SUARBERITA.COM – Pelantikan pejabat setelah reshuffle kabinet di Istana Negara menarik perhatian publik dengan keberadaan Jumhur Hidayat sebagai Menteri Lingkungan Hidup (LH) Republik Indonesia. Keberadaan Jumhur disoroti karena dirinya merupakan mantan narapidana atau napi. Namun, Rocky Gerung selaku akademisi dan pengamat politik membela Jumhur sebagai bagian dari kabinet.
Dilansir dari tvOne, Rocky mengatakan, “Iya, saya datang sebagai wakil masyarakat sipil diundang untuk menyaksikan sekaligus menjadi penanda bahwa kabinet itu juga jadi efektif kalau ada tokoh-tokoh mantan napi. Jumhur Hidayat itu mantan narapidana, tetapi dia seorang intelektual. Dia belajar tentang perburuhan, ekonomi, dan lingkungan dari ITB. Jadi, dia saya kenal, maka saya dampingi. Itu alasan saya ada di sini.”

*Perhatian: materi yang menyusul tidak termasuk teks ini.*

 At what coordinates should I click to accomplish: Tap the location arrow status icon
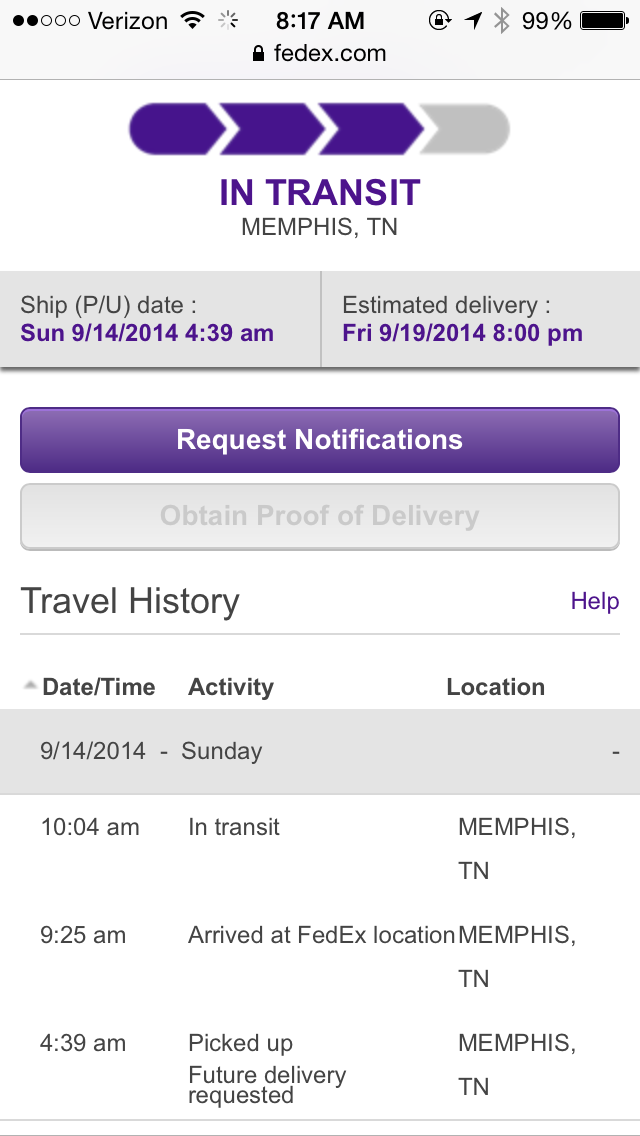[472, 21]
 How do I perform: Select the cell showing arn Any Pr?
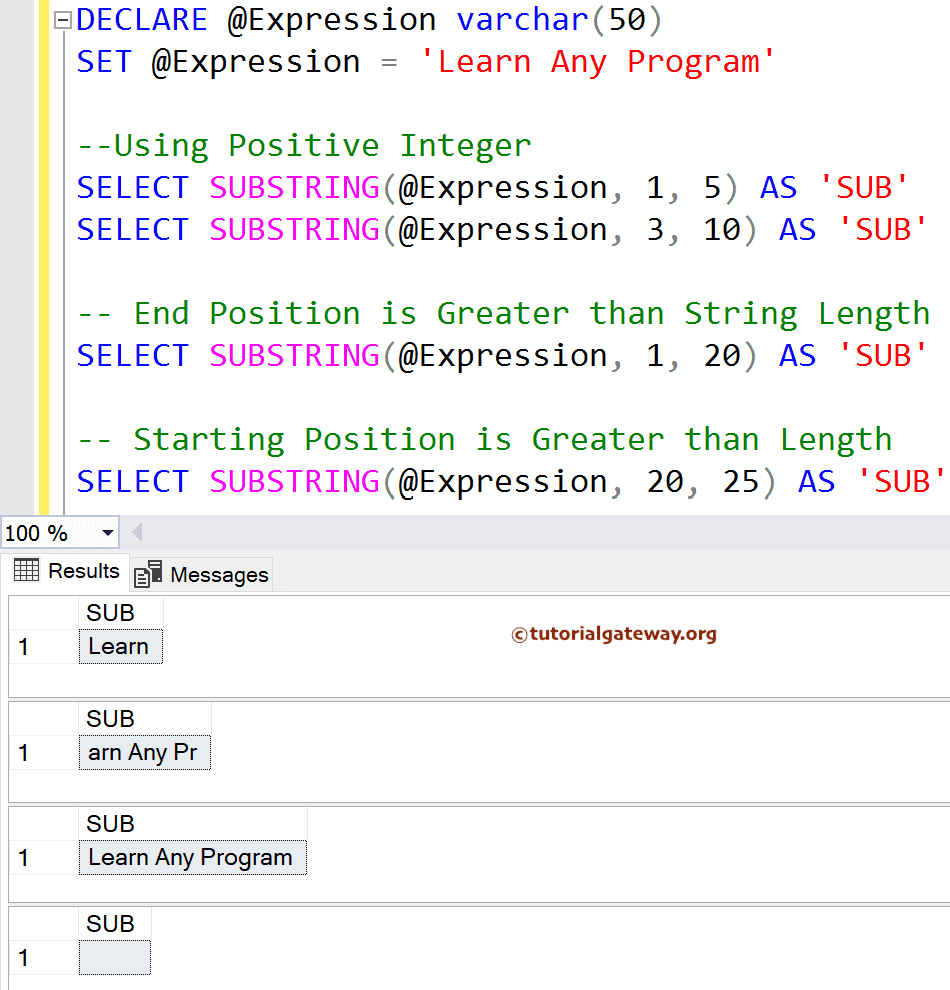[144, 751]
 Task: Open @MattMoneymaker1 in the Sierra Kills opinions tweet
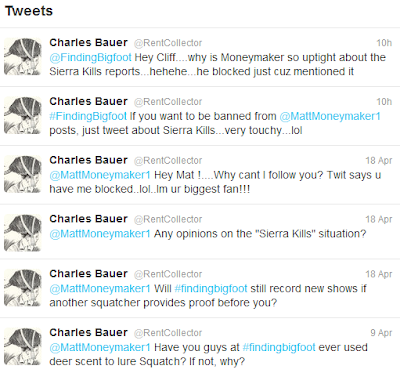point(100,233)
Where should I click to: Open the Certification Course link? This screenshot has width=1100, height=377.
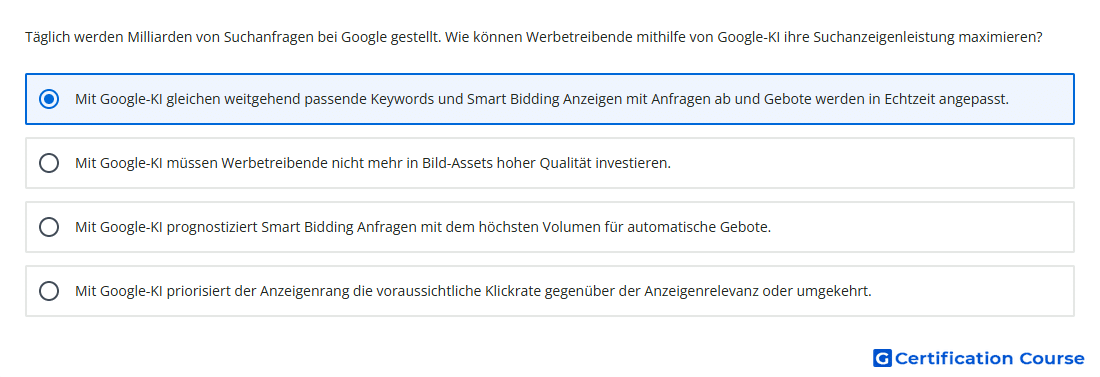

Lebih lanjut, Rocky menjelaskan bahwa keberadaan Jumhur dalam Kabinet Merah Putih dapat memperkuat efektivitas pemerintahan Presiden Prabowo Subianto. Rocky menilai Jumhur memiliki peran strategis karena berpengalaman dengan isu lingkungan. Menurut Rocky, isu lingkungan menjadi faktor penting dalam kontestasi politik ke depan khususnya pada tahun 2029.